=== Data in this exercise ===

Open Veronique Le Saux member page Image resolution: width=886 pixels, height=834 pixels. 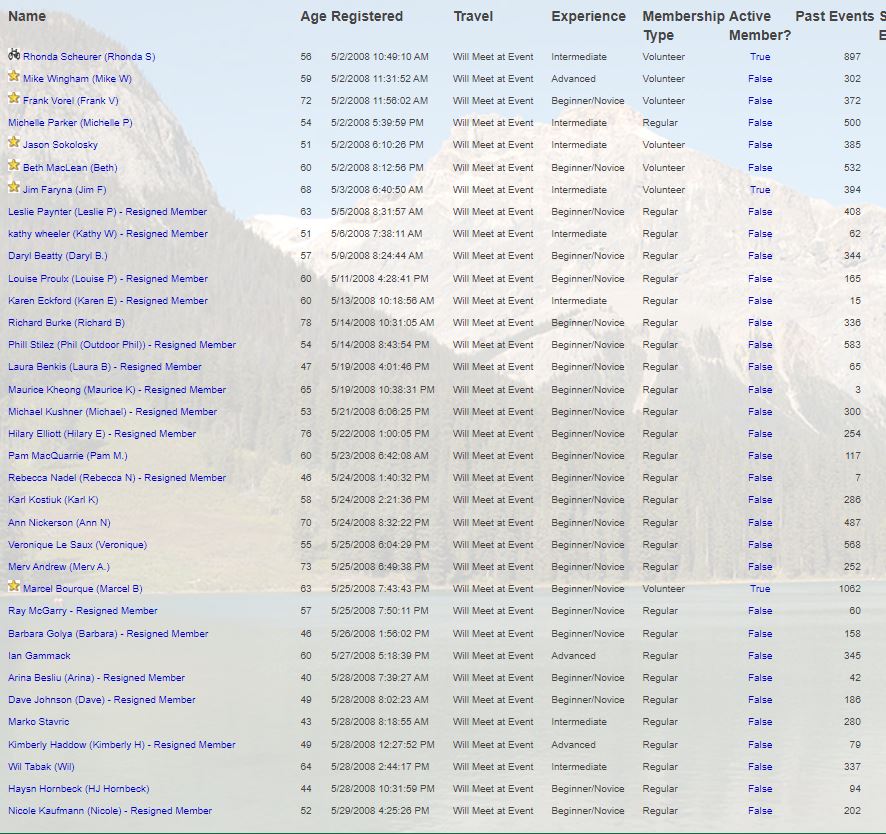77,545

===
=== Data in this exercise ===

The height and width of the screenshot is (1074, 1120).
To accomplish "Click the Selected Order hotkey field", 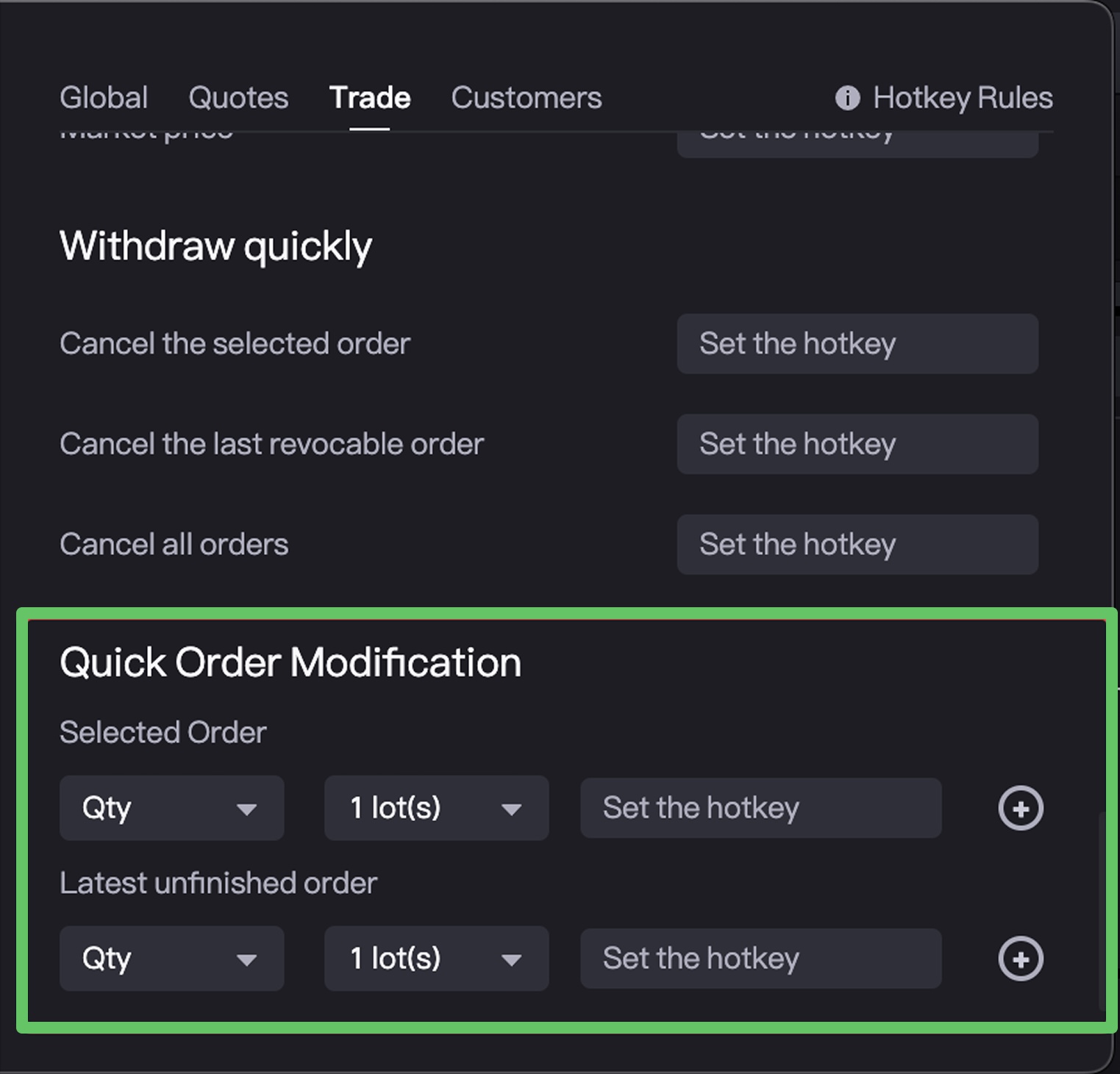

===
=== Data in this exercise ===

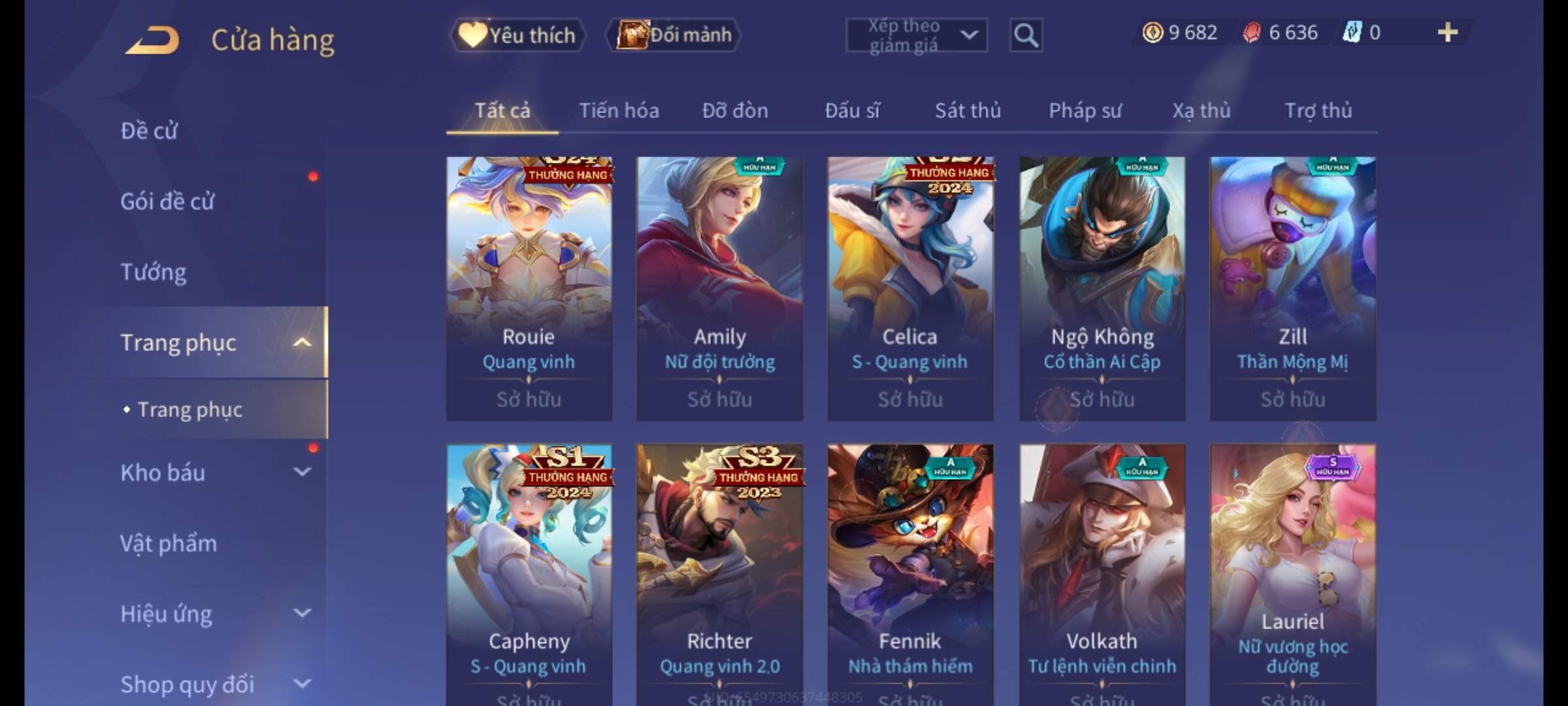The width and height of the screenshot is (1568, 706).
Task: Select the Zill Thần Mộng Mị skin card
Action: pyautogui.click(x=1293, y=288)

===

● **Problem details**
When you reach the line that has "The height and" in the data above, start repeating lines exactly, and stop after the line that has "the Selected Order"; pictures stay out.

● **Response box**
The height and width of the screenshot is (1074, 1120).
To accomplish "Click the Selected Order hotkey field", 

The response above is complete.